On August 28, 1963, Martin Luther King Jr. stood on the steps of the Lincoln Memorial and gave a speech for the ages, delivering the oratorical masterpiece “I Have a Dream” to nearly 250,000 people.
When he was done, King stepped away from the podium, folded his speech, and found himself standing in front of George Raveling, a former Villanova basketball player who, along with his friend Warren Wilson, had been asked to provide extra security around Dr. King while he was speaking. “We were both tall, gangly guys,” Raveling told Time. “We didn’t know what we were doing but we certainly made for a good appearance.”
Moved by the speech, Raveling saw the folded papers in King’s hands and asked if he could have them. King gave the young volunteer the speech without hesitation, and that was that. “At no time do I remember thinking, ‘Wow, we got this historic document,’” Raveling told Sports Illustrated in 2015. Not realizing what a gem he had on his hand, Raveling went home and stuck the three sheets of paper into a Harry Truman biography for safekeeping. They sat there for nearly two decades while Raveling developed an impressive career coaching NCAA men’s basketball.

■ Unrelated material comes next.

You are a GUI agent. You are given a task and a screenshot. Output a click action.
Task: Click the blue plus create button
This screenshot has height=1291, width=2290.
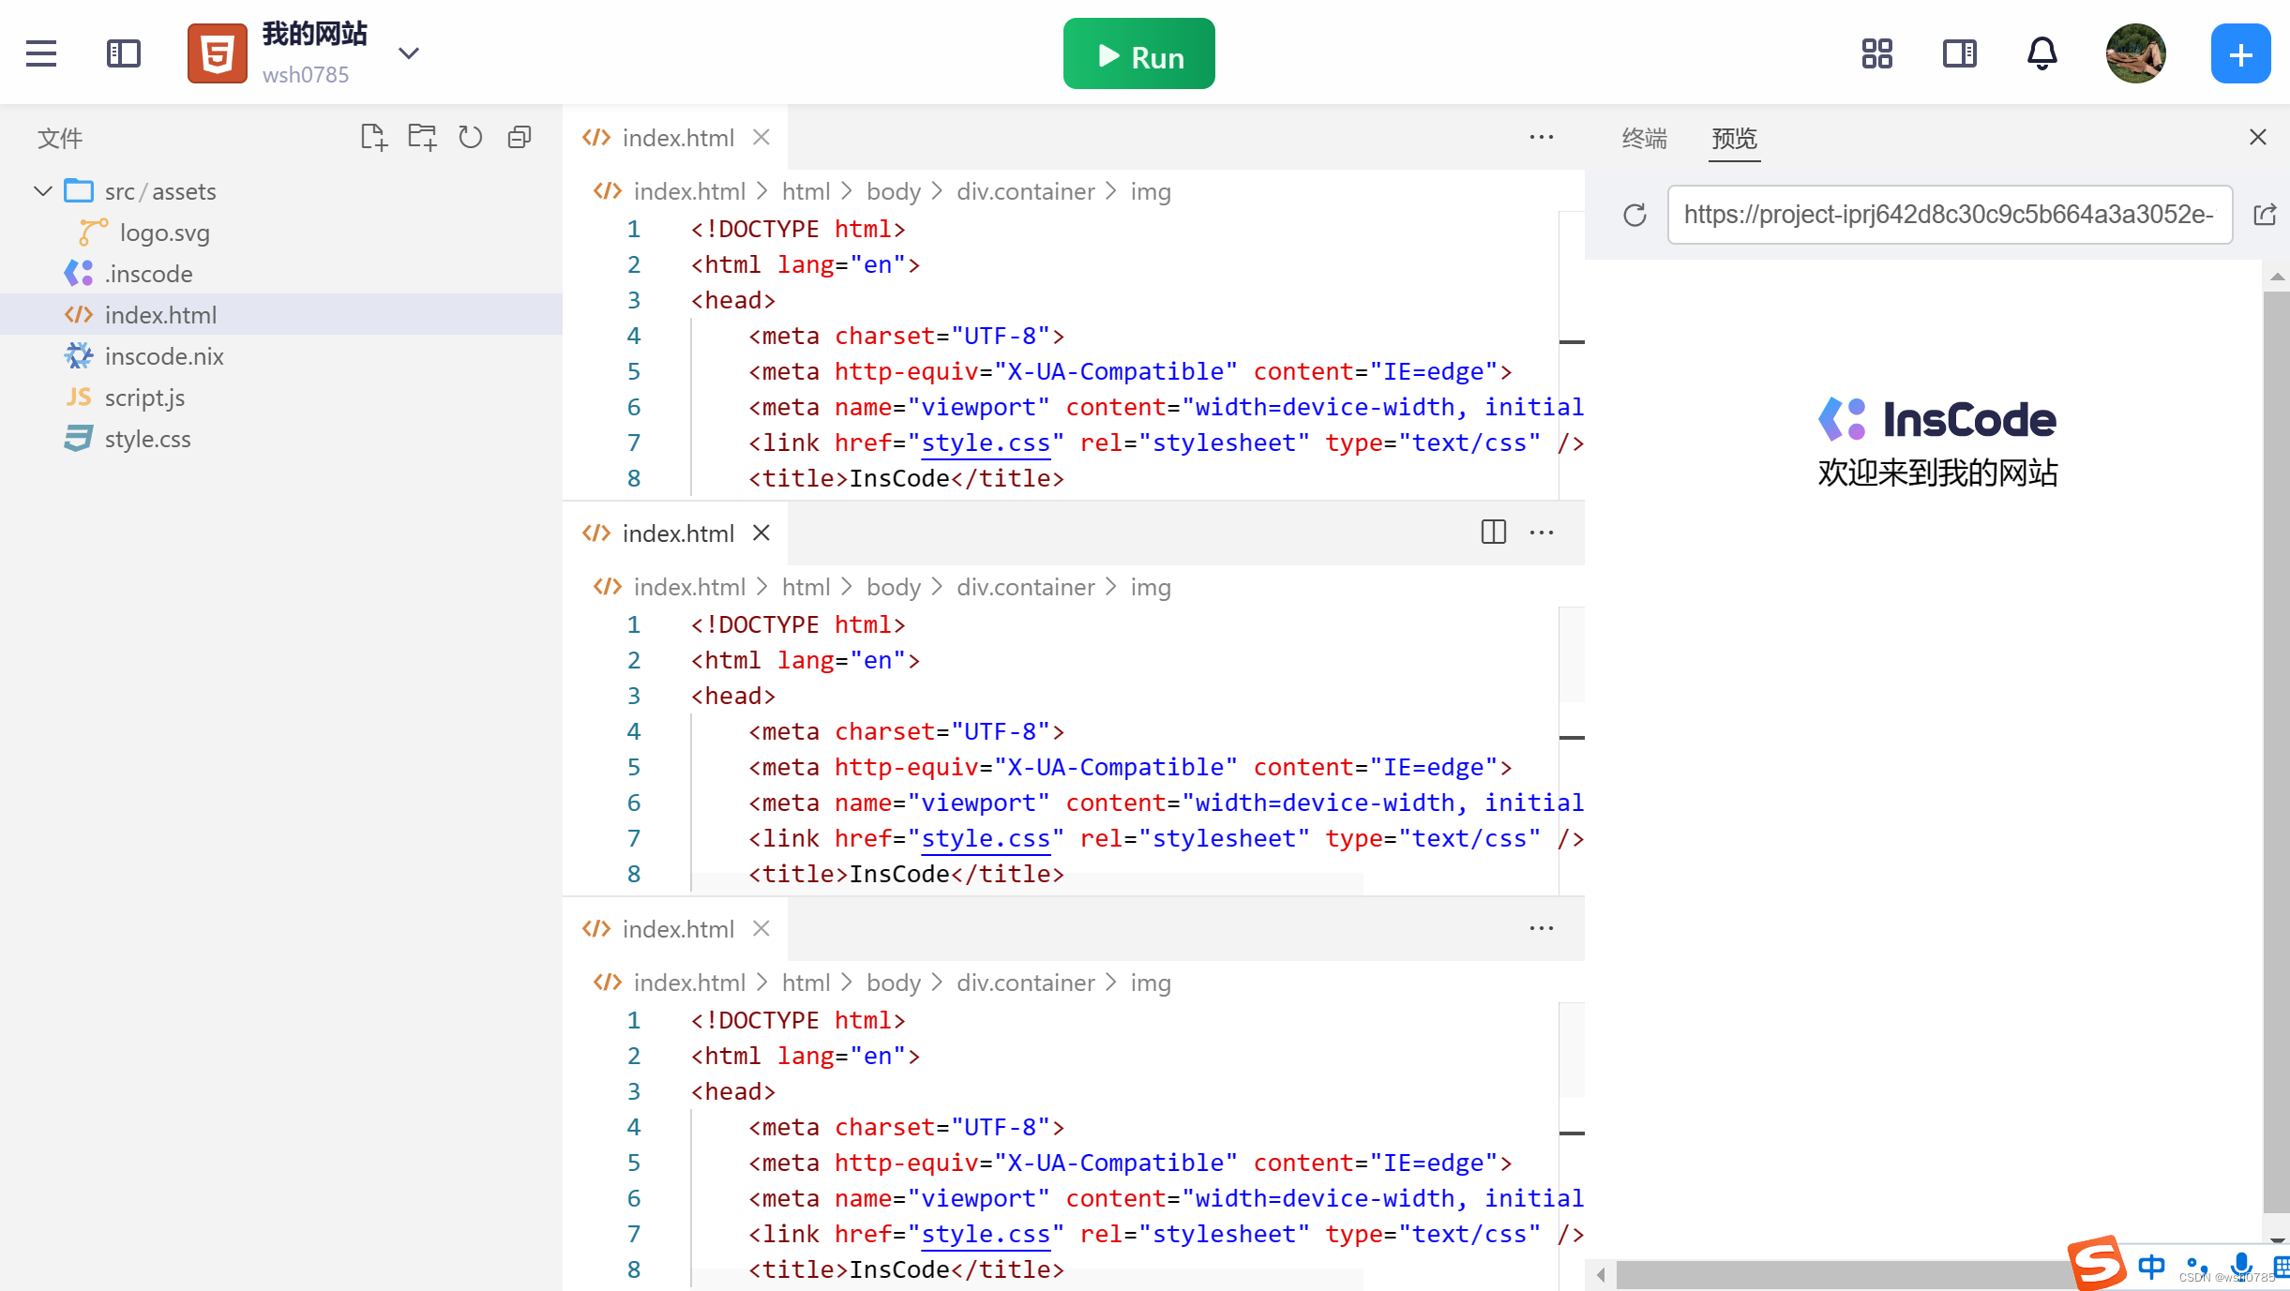pyautogui.click(x=2240, y=53)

In 1984, he had recently taken over as the head coach at the University of Iowa and was chatting with Bob Denney of the Cedar Rapids Gazette when Denney brought up the March on Washington. That’s when Raveling dropped the bomb: “You know, I’ve got a copy of that speech,” he said, and dug it out of the Truman book. After writing an article about Raveling’s connection, the reporter had the speech professionally framed for the coach.
Though he displayed the framed speech in his house for a few years, Raveling began to realize the value of the piece and moved it to a bank vault in Los Angeles. Though he has received offers for King’s speech—one collector wanted to purchase the speech for $3 million in 2014—Raveling has turned them all down. He has been in talks with various museums and universities and hopes to put the speech on display in the future, but for now, he cherishes having it in his possession.
“That to me is something I’ll always be able to look back and say I was there,” Raveling said in the original Cedar Rapids Gazette article. “And not only out there in that arena of people, but to be within touching distance of him. That’s like when you’re 80 or 90 years old you can look back and say ‘I was in touching distance of Abraham Lincoln when he made the Gettysburg Address.’”
“I have no idea why I even asked him for the speech,” Raveling, who is currently serving as Nike’s Director of International Basketball, has said. “But I’m sure glad that I did.”